(Brano di lettura):
☆ ☆ ☆ ☆ ☆

Il 14 giugno si celebra in tutto il mondo la Giornata mondiale del donatore di sangue, istituita dall’Organizzazione Mondiale della Sanità (OMS) per sensibilizzare l’opinione pubblica sull’importanza di donare sangue e per ringraziare chi compie questo atto di altruismo. La data non è casuale: coincide con il giorno di nascita di Karl Landsteiner, lo scienziato austriaco che ha scoperto i gruppi sanguigni.
Il sangue donato è una risorsa fondamentale per salvare milioni di vite ogni anno. È indispensabile nei casi di emergenza, negli interventi chirurgici complessi, nei trattamenti oncologici e nelle malattie croniche come la talassemia. Tuttavia, la richiesta supera spesso l’offerta. In Italia, secondo i dati del Centro Nazionale Sangue, ogni giorno servono circa 1.800 sacche per garantire la continuità delle cure.
Chi può donare e perché è importante farlo con regolarità
Donare sangue è un gesto semplice, sicuro e non invasivo. Può farlo ogni cittadino tra i 18 e i 65 anni in buona salute, con un peso superiore ai 50 kg. La procedura dura circa 10 minuti, ma il suo impatto è enorme: una singola donazione può salvare fino a 3 persone.
La regolarità è cruciale. Il sangue ha una scadenza e non può essere conservato a lungo: i globuli rossi durano 42 giorni, le piastrine solo 5. Per questo è essenziale mantenere una rete costante di donatori attivi.
In occasione della giornata odierna, molti centri trasfusionali organizzano eventi, open day e iniziative per promuovere la cultura della donazione. Partecipare è il primo passo per fare la differenza.

☆ ☆ ☆ ☆ ☆

(Dati di lavoro):
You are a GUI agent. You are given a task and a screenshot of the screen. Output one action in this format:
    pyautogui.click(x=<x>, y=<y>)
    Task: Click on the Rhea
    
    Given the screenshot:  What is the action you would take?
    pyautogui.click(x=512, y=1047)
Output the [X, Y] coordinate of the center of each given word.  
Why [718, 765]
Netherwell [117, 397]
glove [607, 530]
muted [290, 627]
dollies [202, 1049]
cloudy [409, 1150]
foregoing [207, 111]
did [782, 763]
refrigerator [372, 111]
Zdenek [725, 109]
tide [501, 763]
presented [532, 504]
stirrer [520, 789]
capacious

☆ ☆ ☆ ☆ ☆

(Esercizi e attività):
(1) Rispondi a queste domande sul brano dedicato alla Giornata mondiale del donatore di sangue:
(a) Di quale scienziato il 14 giugno è il giorno di nascita?
(b) Secondo il Centro Nazionale Sangue, quante sacche servono ogni giorno in Italia?
(c) Quanti giorni durano le piastrine?
(2) Traduci in inglese questa frase del brano sulla donazione di sangue: «Donare sangue è un gesto semplice, sicuro e non invasivo.»
Le righe non servono per svolgere gli esercizi.

(Soluzioni degli esercizi):
(1)
(a) Karl Landsteiner.
(b) Circa 1.800.
(c) 5 giorni.

(2) Donating blood is a simple, safe and non-invasive act.